In a 2012 survey, the American Federation of Teachers (AFT) — a labor union that serves over 1 million educators in the United States — members’ chief complaint about their own training was its heavy emphasis on theory over application. Most respondents said that their personal experiences, and the experiences of more senior teachers, in the classroom, were of far more practical use to them than anything they were taught as students themselves.

Basic Science Offers Solutions

Willingham said psychological scientists need to identify what they have to offer teachers rather than what they want teachers to know in classroom settings.

The three kinds of statements scientists make about the world — observations, theories, and epistemic assumptions — can be variably helpful to educators, he explained. While researchers need to be interested in all three, teachers should really only be concerned with observations that have risen to the level of empirical generalizations.

“Empirical generalizations are observations that not just have been replicated but have been shown to be highly regular across different contexts, across ages, across materials and so forth,” Willingham said, “and to me this is giving teachers information on what kids are generally like, what kids think, how kids behave, what their emotional life is like.”

Theories, on the other hand, tend to date back decades and to be abstract.

“If you look at a textbook of educational psychology what you’ll see is a few pages that describe Piaget’s theory and then several pages after that describing all the ways in which we’ve had to modify our understanding,” Willingham explained. “It’s hard for me to see why that would be an especially valuable experience for teachers.”

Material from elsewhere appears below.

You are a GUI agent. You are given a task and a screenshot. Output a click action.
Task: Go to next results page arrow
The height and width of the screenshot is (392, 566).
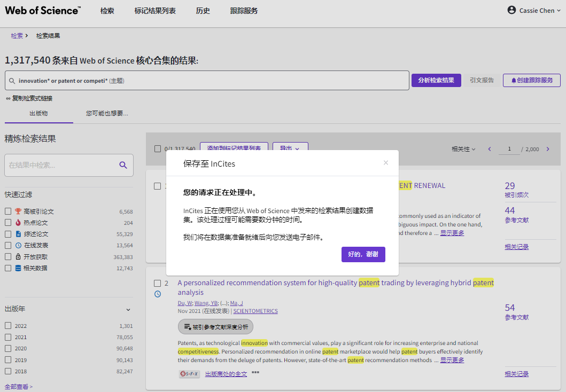tap(548, 149)
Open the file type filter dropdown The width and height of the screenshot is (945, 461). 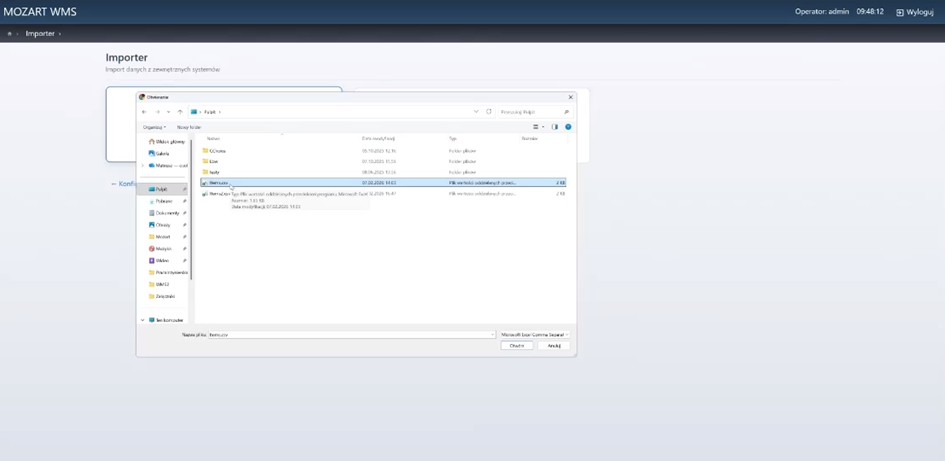point(534,335)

Epistemic assumptions can also cause confusion, he adds. When psychological scientists say “learning is social,” for example, they mean that social factors should be considered when building a theory about learning. It’s easy for teachers, however, to interpret this kind of statement as meaning that children learn best in social situation, when empirically that’s unsupported.

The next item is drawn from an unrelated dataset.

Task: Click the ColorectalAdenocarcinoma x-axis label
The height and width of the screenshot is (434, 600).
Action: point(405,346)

Theories for Researchers vs. Theories for Practitioners

When it comes to creating a mental model of learners, Willingham said, teachers need one theory based on proven empirical generalizations so that they’re not learning and memorizing something that could be disproven later.

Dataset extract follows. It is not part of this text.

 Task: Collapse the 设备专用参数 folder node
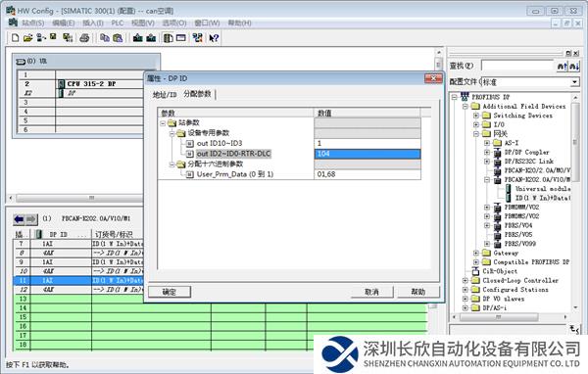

“Theories for educators should be boring to researchers,” he said.

A researcher might explain memory, for example, as a complex multistep process involving concepts such as episodic buffering, visual semantics, and episodic long-term memory, whereas a more teacher-friendly model of memory should simply be comprehensible, he suggested.

Without greater follow through, however, even theories designed specifically for practitioners run the risk of being forgotten, he cautioned. Students pursuing a master’s in education usually take a course on educational psychology during their first semester of graduate school, and have little opportunity to revisit that content until they start studying for the licensing exam, he noted.

Standardizing the curriculum within a program to more consistently cover the psychological science of learning could held address this, but would require the cooperation of professors who are used to having full control over what’s taught in their own classrooms.

“If this is actually going to work, and psychological science is actually going to make a difference, this content needs to be revisited in future courses, and that’s a big ask,” Willingham said. “I don’t know about you all, but I’m pretty used to being the royalty in my classroom.”

Willingham concludes that translating theory into actionable information for teachers will require intermediaries with knowledge of both the classroom and the lab.

“It needs to be people who know the research literature very widely and very deeply and they also need to know classrooms,” he said. “If you’re a pure researcher and you haven’t spent time in classrooms, you don’t know what’s going to be useful to a teacher and you’re not going to know how these principals play out.”


Macdonald, K., Germine, L., Anderson, A., Christodoulou, J., & Mcgrath, L. M. (2017). Dispelling the Myth: Training in Education or Neuroscience Decreases but Does Not Eliminate Beliefs in Neuromyths. Frontiers in Psychology, 8. doi:10.3389/fpsyg.2017.01314


Professor Willingham is right about the application of psychology to teaching. I would love to discuss this further.